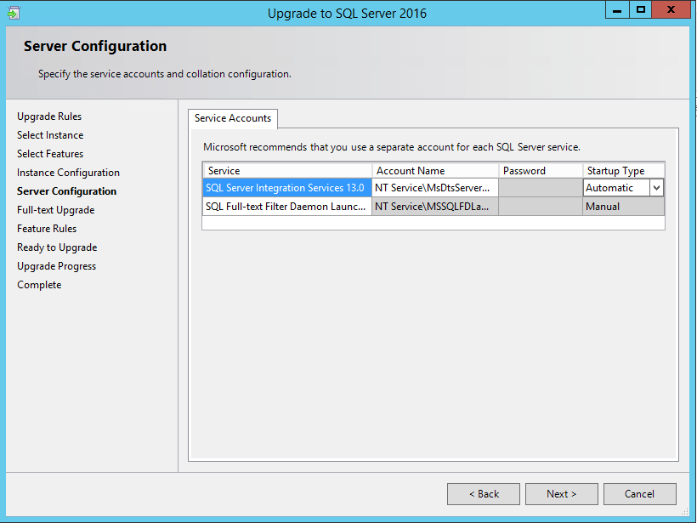Click the Back button
This screenshot has width=697, height=523.
pos(483,493)
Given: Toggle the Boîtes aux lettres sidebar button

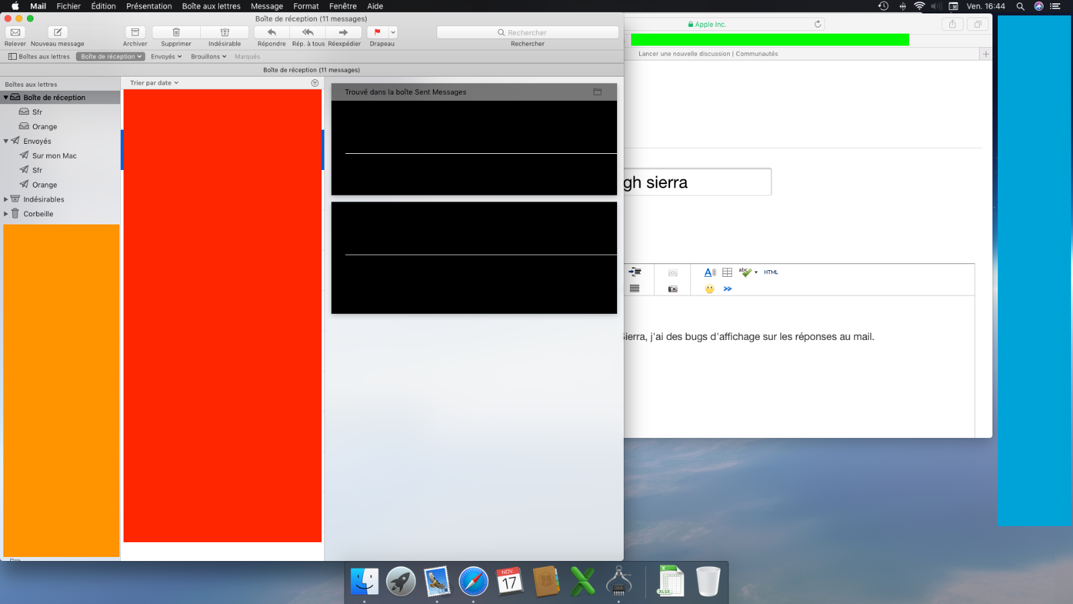Looking at the screenshot, I should pyautogui.click(x=39, y=56).

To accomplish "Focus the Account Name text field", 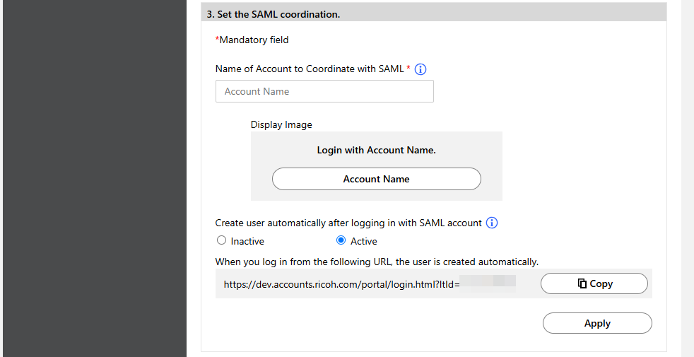I will click(x=324, y=91).
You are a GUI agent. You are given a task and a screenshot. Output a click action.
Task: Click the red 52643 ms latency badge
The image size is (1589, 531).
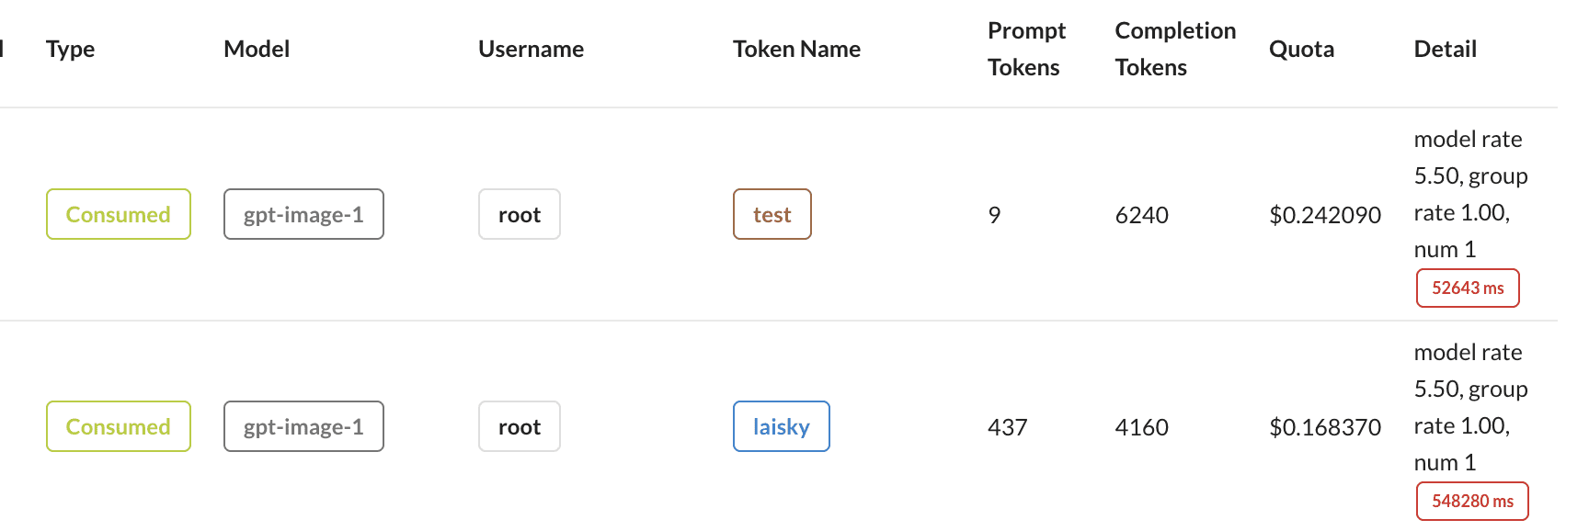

═══

What needs to be done
Exactly the lines from the one containing "Task: Click the red 52643 ms latency badge" through the end of the data above: repeat those, both ends included, and nothing else. Skip the pictures.

Written response
Task: Click the red 52643 ms latency badge
The image size is (1589, 531).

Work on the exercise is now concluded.